US President George W Bush "has directed full cooperation with this investigation," White House counsel Alberto Gonzales said in a memorandum directing White House staff to save any materials potentially tied to the case.
That could be expected to include items such as e-mails, telephone logs, internal memos, personal notes regarding who leaked that former ambassador Joseph Wilson's wife worked for the Central Intelligence Agency.
The information appeared in a July 14 Washington Post column by syndicated conservative writer Robert Novak.
Releasing such information to the press could carry a heavy prison term for the perpetrator.
"We were informed last evening by the Department of Justice that it has opened an investigation into possible unauthorized disclosures concerning the identity of an undercover CIA employee," Gonzales wrote.
"The Department advised us that it will be sending a letter today instructing us to preserve all materials that might be relevant to its investigation.

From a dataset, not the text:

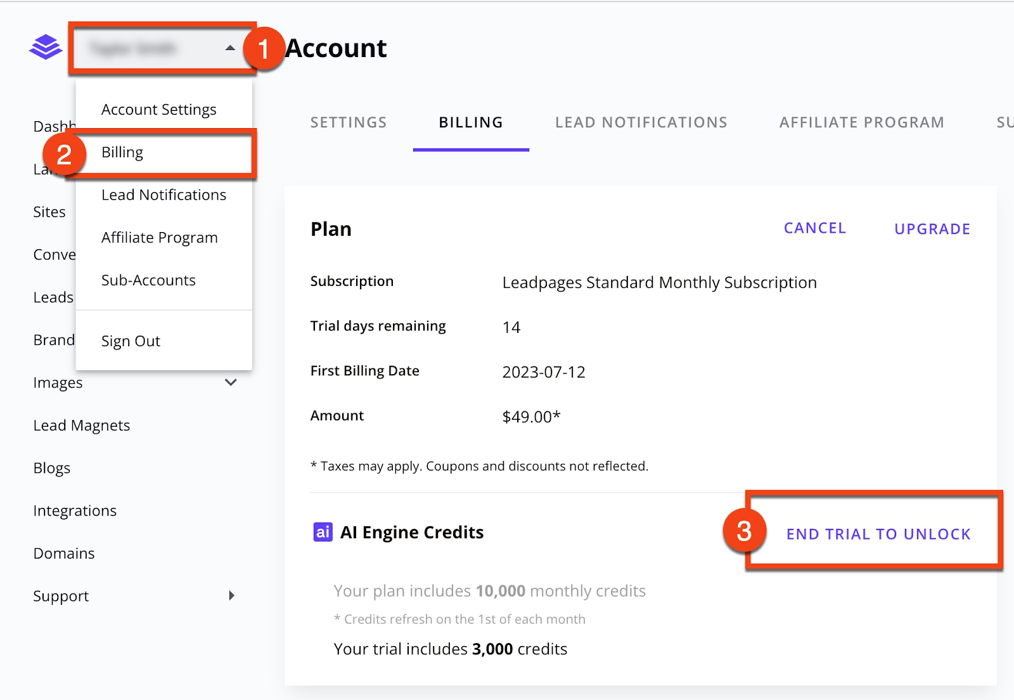1014x700 pixels.
Task: Expand the Images chevron in sidebar
Action: [x=231, y=382]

"Its letter will provide more specific instructions on the materials in which it is interested, and we will communicate those instructions directly to you.

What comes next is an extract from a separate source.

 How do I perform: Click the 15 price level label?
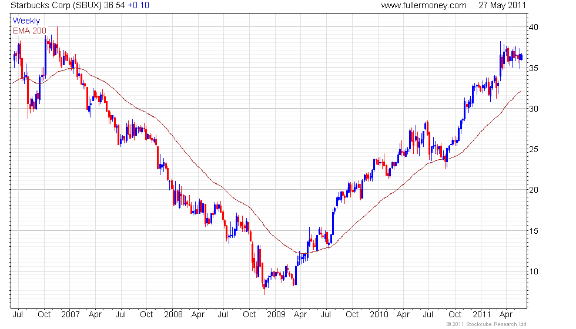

In the meantime, you must preserve all materials that might in any way be related to the Department's investigation," said Bush's official lawyer.
The disclosure came after the former diplomat revealed that the Bush administration had sent him to Africa to look into a charge that Saddam Hussein sought uranium in Africa and wrote that he had discredited the allegation.
Despite a warning by the US State Department's intelligence service that the charge was "highly dubious," the accusation wound up in Bush's January "State of the Union" address, sourced to the British government.
The White House later confessed that Bush should never have uttered the allegation.
A week after Wilson's disclosure, Novak cited "two senior administration officials" as saying that Wilson's wife was a CIA agent.
The Washington Post reported over the weekend that White House aides had leaked that information.
Wilson himself has refused to confirm his wife's occupation but linked Bush's top political adviser, Karl Rove, to the leak. – Sapa-AFP.